STONY BROOK (US) — Energy-efficient compact fluorescent light bulbs that benefit the environment may be harmful to human skin, new research shows.
Inspired by a European study on light sensitivity, a team of researchers looked into the potential impact of healthy human skin tissue (in vitro) being exposed to ultraviolet rays emitted from compact fluorescent light (CFL) bulbs.
The researchers collected CFL bulbs purchased from different locations across Suffolk and Nassau counties in New York state and measured the amount of UV emissions and the integrity of each bulb’s phosphor coatings.

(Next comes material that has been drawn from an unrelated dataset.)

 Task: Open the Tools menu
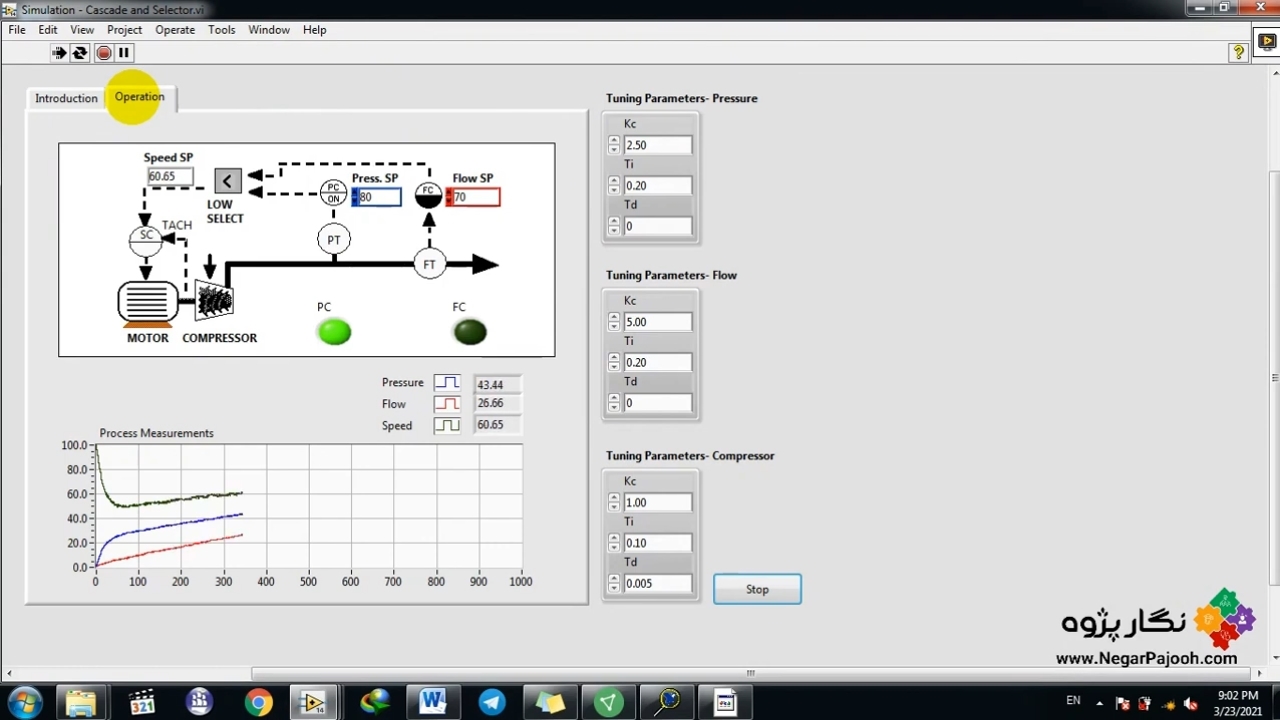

As reported in the journal Photochemistry and Photobiology. the results revealed significant levels of UVC and UVA, which appeared to originate from cracks in the phosphor coatings that was present in all the CFL bulbs that were studied.
The team took the same bulbs and studied the effects of exposure on healthy human skin tissue cells, including: fibroblasts, a type of cell found in connective tissue that produces collagen; and keratinocytes, an epidermal cell that produces keratin, the key structural material in the outer layer of human skin.
Tests were repeated with incandescent light bulbs of the same intensity and with the introduction of Titanium Dioxide (TiO2) nanoparticles, which are found in personal care products normally used for UV absorption.
“Our study revealed that the response of healthy skin cells to UV emitted from CFL bulbs is consistent with damage from ultraviolet radiation,” says Miriam Rafailovich, professor of materials science and engineering at Stony Brook University. “Skin cell damage was further enhanced when low dosages of TiO2 nanoparticles were introduced to the skin cells prior to exposure.”
Incandescent light of the same intensity had no effect on healthy skin cells, with or without the presence of TiO2.
“Despite their large energy savings, consumers should be careful when using compact fluorescent light bulbs,” Rafailovich says. “Our research shows that it is best to avoid using them at close distances and that they are safest when placed behind an additional glass cover.”
The research, funded by the National Science Foundation, was a collaboration of Stony Brook University and New York State Stem Cell Science (NYSTEM).